# Data shown:
★ ★ ★ ★
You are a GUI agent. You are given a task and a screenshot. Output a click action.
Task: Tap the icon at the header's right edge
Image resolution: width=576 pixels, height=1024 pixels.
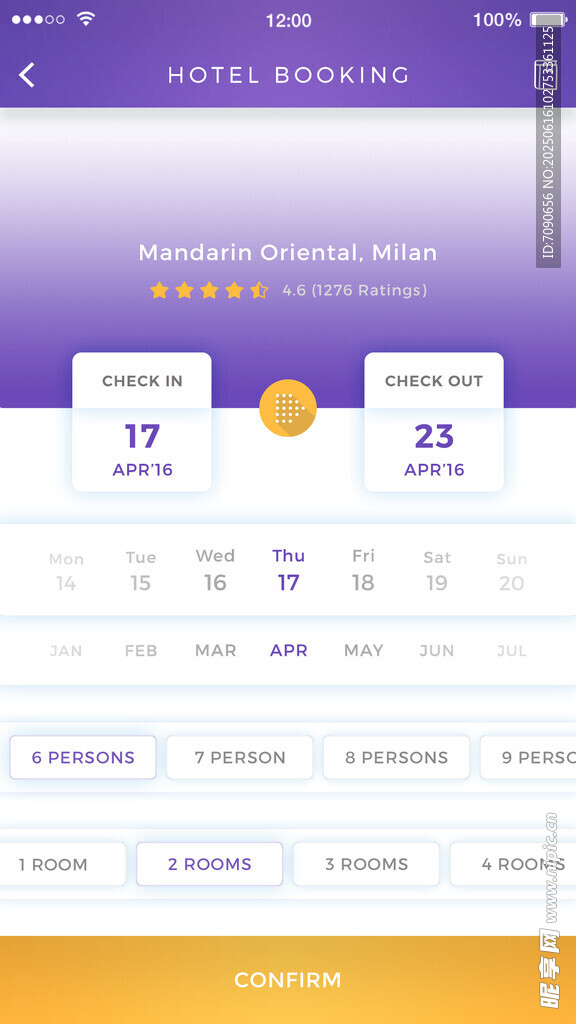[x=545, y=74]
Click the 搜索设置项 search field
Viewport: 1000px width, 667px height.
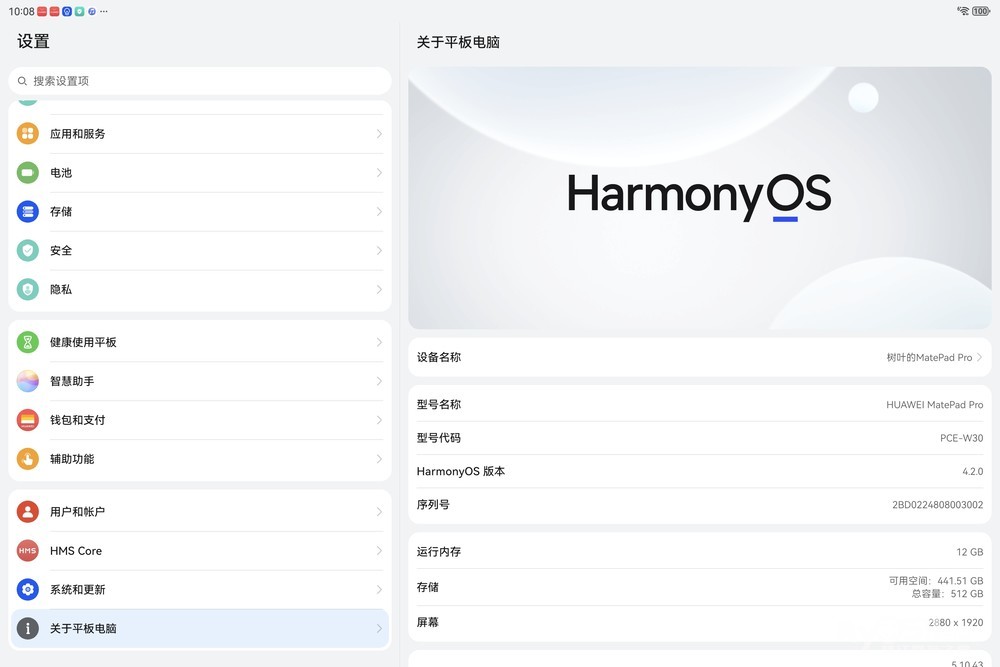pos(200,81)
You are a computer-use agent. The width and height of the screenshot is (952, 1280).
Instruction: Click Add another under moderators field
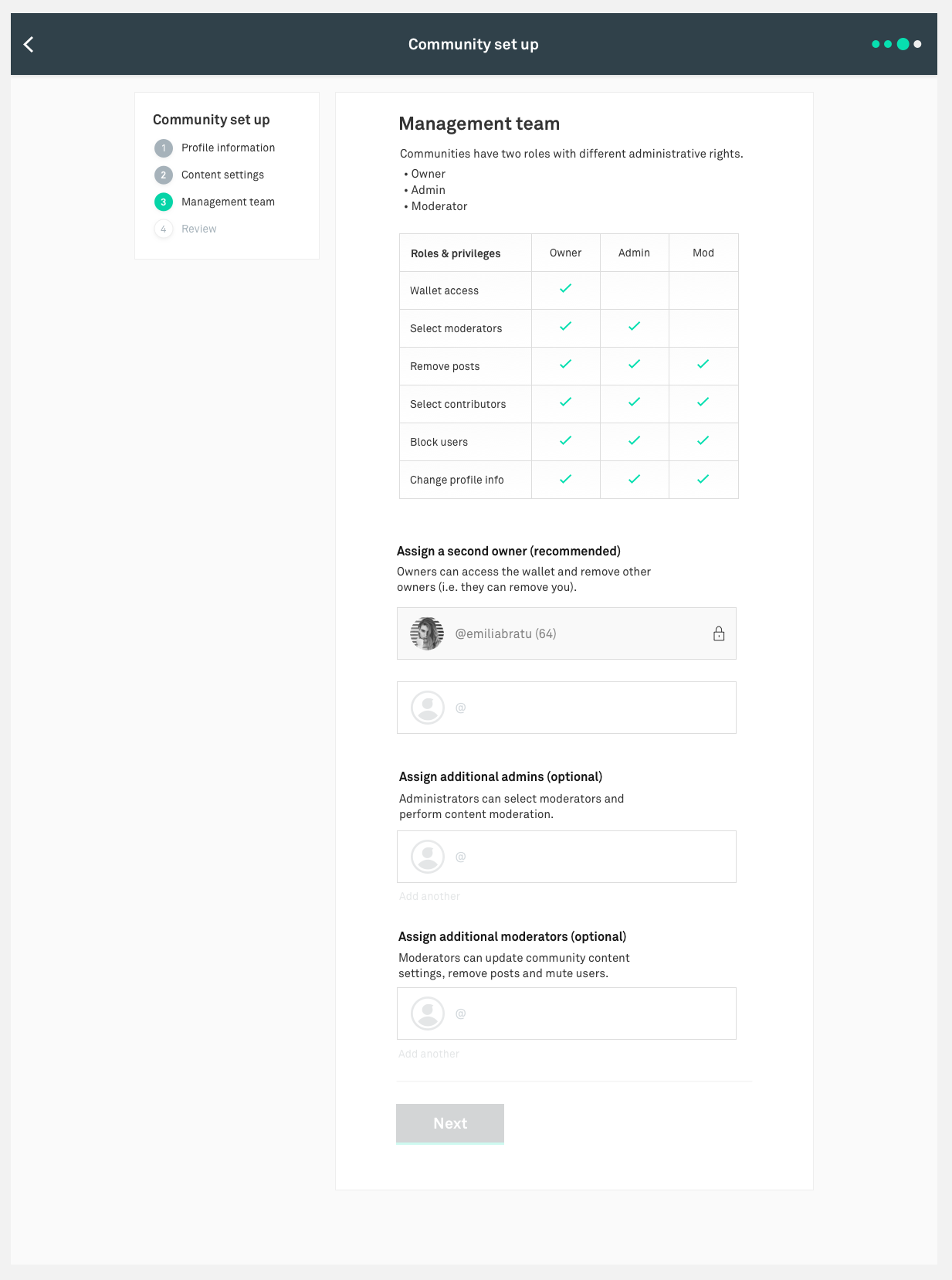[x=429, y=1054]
★ ★ ★ ★
# To do:
Provide the number of lines in these entries that hold the word "agent", without any accompanying text.

# Your solution:
2